• [Excerpt to read]:
Amyloid-beta, the substance that accumulates in the aging brain and forms the plaques in Alzheimer’s disease, may actually reduce or prevent the symptoms of another neurodegenerative disease, multiple sclerosis (MS).

In multiple sclerosis, the cells of the immune system attack myelin, the insulating tissue of the central nervous system, which speeds communication between cells. It’s too soon to tell whether or how the finding might lead to a new treatment for MS, but the early results do tell us a bit about how the diseases work.

Instead of exacerbating symptoms as they had expected, the amyloid-beta injections actually reduced or prevented the onset of symptoms.

Researchers have long known that amyloid-beta and its precursor protein are found in MS lesions in the central nervous system. So finding that an injection of amyloid-beta into the bodies of mice could actually reduce symptoms of MS came as a bit of a surprise to the researchers who crafted the study.

• [Records]:
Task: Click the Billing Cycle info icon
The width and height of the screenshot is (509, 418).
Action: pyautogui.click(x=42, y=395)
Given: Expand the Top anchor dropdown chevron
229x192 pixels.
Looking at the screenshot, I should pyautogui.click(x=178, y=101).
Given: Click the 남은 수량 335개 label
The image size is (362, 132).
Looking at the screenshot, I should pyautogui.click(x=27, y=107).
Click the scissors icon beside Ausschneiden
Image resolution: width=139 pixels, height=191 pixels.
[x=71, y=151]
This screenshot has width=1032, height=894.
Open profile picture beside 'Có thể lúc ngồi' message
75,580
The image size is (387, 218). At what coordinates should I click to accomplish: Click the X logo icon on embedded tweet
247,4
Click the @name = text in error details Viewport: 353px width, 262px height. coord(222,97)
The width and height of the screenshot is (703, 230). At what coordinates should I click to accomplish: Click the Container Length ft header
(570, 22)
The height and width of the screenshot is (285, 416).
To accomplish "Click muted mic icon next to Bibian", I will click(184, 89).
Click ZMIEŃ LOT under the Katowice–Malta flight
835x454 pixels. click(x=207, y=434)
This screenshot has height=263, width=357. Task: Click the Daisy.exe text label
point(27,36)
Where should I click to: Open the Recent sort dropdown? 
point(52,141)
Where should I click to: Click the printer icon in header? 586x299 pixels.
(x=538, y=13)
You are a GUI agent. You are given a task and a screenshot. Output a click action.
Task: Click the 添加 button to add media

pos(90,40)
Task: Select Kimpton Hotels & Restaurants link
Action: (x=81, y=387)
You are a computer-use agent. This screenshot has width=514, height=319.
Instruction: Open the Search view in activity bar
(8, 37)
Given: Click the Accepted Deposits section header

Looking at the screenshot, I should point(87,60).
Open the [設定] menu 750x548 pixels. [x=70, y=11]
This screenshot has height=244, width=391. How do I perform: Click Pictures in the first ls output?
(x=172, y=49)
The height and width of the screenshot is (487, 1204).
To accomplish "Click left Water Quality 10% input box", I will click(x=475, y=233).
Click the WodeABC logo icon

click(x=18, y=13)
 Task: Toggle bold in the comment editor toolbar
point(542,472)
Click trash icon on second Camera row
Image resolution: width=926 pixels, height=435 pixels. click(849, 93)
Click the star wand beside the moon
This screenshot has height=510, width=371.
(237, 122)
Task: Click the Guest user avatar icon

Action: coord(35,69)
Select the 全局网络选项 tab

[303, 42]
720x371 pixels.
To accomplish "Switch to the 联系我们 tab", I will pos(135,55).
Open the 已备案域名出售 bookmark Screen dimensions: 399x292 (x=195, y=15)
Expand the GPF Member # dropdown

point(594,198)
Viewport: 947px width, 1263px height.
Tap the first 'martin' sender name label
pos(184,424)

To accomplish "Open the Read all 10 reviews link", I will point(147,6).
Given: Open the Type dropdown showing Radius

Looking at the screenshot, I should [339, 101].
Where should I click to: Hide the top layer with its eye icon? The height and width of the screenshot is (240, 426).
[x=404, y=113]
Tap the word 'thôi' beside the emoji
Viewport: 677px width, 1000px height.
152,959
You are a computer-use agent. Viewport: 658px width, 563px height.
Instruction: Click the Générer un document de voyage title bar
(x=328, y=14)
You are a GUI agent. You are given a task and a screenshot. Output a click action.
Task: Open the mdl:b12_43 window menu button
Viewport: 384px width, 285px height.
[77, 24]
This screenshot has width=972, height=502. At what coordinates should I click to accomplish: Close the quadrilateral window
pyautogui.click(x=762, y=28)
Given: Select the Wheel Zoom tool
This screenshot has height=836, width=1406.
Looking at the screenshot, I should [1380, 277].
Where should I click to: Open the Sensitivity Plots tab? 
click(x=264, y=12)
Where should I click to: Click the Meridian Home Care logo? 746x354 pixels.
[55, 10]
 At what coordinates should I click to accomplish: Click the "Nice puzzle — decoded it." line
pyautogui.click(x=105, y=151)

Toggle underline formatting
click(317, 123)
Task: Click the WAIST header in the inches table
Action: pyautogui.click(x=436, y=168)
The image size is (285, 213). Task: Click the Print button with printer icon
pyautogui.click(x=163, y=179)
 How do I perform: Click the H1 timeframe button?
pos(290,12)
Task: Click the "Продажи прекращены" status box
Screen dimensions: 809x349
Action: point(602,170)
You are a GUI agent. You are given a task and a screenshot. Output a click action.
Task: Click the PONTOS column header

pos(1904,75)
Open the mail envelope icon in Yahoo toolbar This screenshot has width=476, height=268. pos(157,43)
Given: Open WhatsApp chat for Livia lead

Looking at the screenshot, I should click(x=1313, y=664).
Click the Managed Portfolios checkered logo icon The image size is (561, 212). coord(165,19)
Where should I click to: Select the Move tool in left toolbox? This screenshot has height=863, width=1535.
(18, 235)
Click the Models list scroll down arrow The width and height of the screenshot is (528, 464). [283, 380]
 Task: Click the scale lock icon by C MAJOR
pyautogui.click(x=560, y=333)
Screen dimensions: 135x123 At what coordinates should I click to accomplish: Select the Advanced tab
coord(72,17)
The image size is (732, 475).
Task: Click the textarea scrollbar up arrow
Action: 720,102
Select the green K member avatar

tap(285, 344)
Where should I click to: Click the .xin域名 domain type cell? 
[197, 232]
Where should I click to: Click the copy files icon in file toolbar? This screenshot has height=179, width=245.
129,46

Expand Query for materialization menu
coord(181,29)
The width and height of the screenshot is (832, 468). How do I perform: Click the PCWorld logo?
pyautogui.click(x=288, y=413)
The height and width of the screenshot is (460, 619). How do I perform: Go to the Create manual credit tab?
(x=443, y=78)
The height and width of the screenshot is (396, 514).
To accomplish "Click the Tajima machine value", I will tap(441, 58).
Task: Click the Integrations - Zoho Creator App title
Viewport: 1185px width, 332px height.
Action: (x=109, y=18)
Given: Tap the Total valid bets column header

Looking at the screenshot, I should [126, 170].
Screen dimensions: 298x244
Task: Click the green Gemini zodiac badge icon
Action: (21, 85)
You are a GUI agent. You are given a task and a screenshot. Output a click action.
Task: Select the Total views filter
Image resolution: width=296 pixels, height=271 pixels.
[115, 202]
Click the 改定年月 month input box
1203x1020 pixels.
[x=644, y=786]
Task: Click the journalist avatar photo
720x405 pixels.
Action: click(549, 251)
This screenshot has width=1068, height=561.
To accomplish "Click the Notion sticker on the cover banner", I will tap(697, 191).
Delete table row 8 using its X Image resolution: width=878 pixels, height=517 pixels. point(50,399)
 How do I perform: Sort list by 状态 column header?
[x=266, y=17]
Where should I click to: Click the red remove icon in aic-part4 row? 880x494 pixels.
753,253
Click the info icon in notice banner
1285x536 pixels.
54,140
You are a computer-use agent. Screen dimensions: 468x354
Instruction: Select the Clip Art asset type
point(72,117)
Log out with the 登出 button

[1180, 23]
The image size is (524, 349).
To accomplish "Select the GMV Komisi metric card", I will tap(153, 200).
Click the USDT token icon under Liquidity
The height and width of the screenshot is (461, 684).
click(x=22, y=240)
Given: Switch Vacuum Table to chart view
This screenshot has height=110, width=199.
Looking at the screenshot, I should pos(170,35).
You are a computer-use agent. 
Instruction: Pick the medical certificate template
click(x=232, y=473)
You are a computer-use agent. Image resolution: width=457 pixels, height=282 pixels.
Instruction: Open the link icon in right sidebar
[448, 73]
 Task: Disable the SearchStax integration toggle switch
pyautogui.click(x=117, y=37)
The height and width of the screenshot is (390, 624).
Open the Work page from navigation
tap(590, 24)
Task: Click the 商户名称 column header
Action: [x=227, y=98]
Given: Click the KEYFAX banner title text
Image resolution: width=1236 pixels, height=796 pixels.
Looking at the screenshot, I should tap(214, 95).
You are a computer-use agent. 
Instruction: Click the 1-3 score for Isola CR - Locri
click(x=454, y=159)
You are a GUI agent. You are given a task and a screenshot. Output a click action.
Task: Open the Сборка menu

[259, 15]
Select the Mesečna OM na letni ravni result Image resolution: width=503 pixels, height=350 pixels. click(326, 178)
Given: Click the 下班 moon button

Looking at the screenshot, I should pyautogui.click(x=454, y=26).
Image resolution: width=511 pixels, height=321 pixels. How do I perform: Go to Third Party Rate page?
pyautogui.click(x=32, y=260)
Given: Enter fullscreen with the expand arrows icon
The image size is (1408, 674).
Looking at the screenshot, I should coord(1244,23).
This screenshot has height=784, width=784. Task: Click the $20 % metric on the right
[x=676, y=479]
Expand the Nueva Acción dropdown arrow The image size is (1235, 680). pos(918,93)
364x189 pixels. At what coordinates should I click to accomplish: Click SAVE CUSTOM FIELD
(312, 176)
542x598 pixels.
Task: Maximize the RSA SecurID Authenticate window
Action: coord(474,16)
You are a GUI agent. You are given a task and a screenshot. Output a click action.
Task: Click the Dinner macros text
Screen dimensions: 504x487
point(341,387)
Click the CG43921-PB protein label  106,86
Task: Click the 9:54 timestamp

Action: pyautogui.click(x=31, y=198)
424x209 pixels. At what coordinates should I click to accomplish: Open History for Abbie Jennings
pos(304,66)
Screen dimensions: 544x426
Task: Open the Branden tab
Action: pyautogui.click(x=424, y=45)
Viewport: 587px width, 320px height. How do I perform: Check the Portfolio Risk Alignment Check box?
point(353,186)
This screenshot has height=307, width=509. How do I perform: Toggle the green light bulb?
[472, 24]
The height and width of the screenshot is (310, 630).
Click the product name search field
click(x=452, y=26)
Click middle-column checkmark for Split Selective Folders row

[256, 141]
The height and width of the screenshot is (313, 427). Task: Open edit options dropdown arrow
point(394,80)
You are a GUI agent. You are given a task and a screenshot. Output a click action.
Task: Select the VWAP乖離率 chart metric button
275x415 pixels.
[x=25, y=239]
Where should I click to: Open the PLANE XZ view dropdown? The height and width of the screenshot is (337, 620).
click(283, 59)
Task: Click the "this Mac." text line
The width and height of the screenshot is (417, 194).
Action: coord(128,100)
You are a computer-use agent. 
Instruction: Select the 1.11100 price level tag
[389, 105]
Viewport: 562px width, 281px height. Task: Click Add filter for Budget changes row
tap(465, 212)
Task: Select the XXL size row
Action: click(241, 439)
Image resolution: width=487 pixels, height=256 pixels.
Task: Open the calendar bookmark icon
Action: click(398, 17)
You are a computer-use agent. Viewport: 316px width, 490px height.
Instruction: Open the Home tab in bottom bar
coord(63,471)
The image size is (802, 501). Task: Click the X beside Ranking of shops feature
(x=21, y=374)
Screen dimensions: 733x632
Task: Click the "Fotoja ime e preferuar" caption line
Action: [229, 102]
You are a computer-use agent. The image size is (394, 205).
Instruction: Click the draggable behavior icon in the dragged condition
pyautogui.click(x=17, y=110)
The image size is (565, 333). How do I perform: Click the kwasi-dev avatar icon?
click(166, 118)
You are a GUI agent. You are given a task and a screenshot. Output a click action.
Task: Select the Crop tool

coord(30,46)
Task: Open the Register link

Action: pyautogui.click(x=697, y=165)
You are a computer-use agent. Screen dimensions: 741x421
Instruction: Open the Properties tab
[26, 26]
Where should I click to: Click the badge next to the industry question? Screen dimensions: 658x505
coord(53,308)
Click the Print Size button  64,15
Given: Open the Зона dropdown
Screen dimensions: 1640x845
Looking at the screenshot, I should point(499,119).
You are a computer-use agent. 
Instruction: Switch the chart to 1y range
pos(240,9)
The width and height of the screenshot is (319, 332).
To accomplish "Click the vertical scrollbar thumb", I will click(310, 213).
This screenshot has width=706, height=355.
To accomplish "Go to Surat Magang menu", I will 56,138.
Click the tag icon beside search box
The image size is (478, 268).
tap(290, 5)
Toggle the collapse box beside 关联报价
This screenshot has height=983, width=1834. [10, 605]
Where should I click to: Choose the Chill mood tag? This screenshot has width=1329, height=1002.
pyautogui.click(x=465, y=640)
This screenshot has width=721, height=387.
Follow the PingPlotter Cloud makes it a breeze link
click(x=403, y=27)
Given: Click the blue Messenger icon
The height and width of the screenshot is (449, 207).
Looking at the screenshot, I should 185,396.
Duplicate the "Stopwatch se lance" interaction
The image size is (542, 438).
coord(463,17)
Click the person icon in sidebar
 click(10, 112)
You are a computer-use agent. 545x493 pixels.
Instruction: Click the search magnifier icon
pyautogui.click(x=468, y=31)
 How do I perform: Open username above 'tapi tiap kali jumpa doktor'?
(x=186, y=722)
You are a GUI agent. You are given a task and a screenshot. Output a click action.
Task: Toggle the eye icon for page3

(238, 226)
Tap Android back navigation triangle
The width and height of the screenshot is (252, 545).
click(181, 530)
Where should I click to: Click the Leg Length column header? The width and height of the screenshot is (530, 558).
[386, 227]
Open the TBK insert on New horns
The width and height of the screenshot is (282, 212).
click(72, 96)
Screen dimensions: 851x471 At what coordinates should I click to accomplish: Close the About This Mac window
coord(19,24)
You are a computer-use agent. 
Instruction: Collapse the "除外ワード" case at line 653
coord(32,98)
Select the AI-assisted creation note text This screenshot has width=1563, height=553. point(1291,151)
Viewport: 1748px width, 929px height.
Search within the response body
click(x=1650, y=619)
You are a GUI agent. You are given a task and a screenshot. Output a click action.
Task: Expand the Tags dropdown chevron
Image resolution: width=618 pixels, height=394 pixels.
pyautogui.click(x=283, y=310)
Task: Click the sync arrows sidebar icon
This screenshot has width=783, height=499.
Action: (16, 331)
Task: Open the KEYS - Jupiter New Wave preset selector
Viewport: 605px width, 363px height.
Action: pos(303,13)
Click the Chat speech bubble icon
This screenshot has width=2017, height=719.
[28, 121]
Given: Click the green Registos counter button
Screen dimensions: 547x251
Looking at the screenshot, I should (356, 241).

• [Exercise requirements]:
**A)** Translate this sentence from the passage on amyloid-beta and multiple sclerosis into Spanish: "Instead of exacerbating symptoms as they had expected, the amyloid-beta injections actually reduced or prevented the onset of symptoms."
**B)** Return the portion of the passage on amyloid-beta and multiple sclerosis from "In multiple sclerosis, the" to "crafted the study.", copied word for word.

• [Answers for each item]:
**A)** En lugar de agravar los síntomas, como habían esperado, las inyecciones de beta-amiloide en realidad redujeron o impidieron la aparición de los síntomas.

**B)**
In multiple sclerosis, the cells of the immune system attack myelin, the insulating tissue of the central nervous system, which speeds communication between cells. It’s too soon to tell whether or how the finding might lead to a new treatment for MS, but the early results do tell us a bit about how the diseases work.

Instead of exacerbating symptoms as they had expected, the amyloid-beta injections actually reduced or prevented the onset of symptoms.

Researchers have long known that amyloid-beta and its precursor protein are found in MS lesions in the central nervous system. So finding that an injection of amyloid-beta into the bodies of mice could actually reduce symptoms of MS came as a bit of a surprise to the researchers who crafted the study.